» **Set problem**
Swap "tray icon" for "taskbar icon" in the records and write them out again with everything else unchanged, leaving out the pictures.

» **Data for the task**

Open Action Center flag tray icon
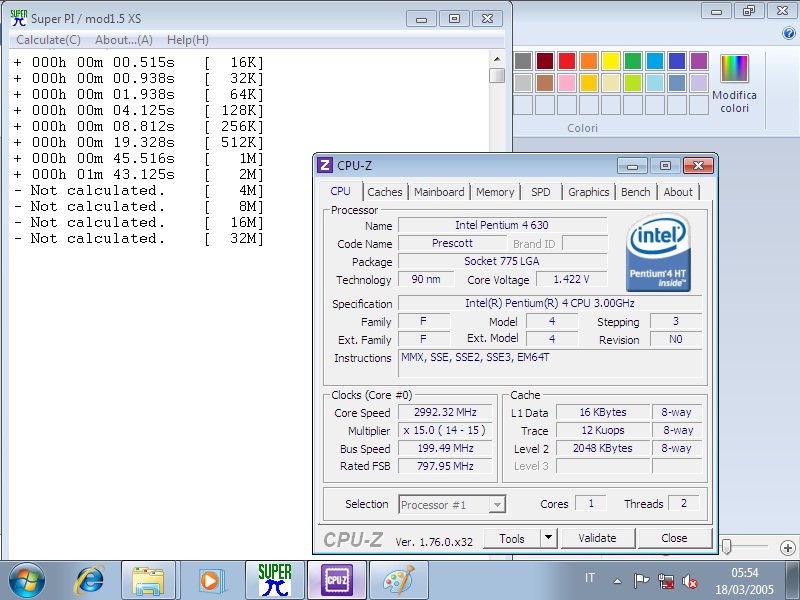This screenshot has height=600, width=800. tap(641, 580)
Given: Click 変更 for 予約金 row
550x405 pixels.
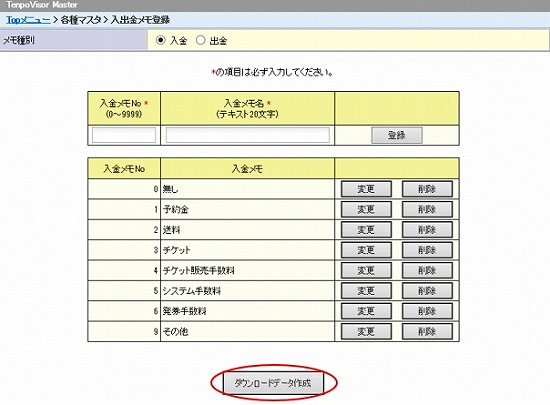Looking at the screenshot, I should [x=366, y=210].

» **Answer to this problem**
Open Action Center flag taskbar icon
This screenshot has height=600, width=800. tap(641, 580)
Given: Click 変更 for 予約金 row
550x405 pixels.
Looking at the screenshot, I should [x=366, y=210].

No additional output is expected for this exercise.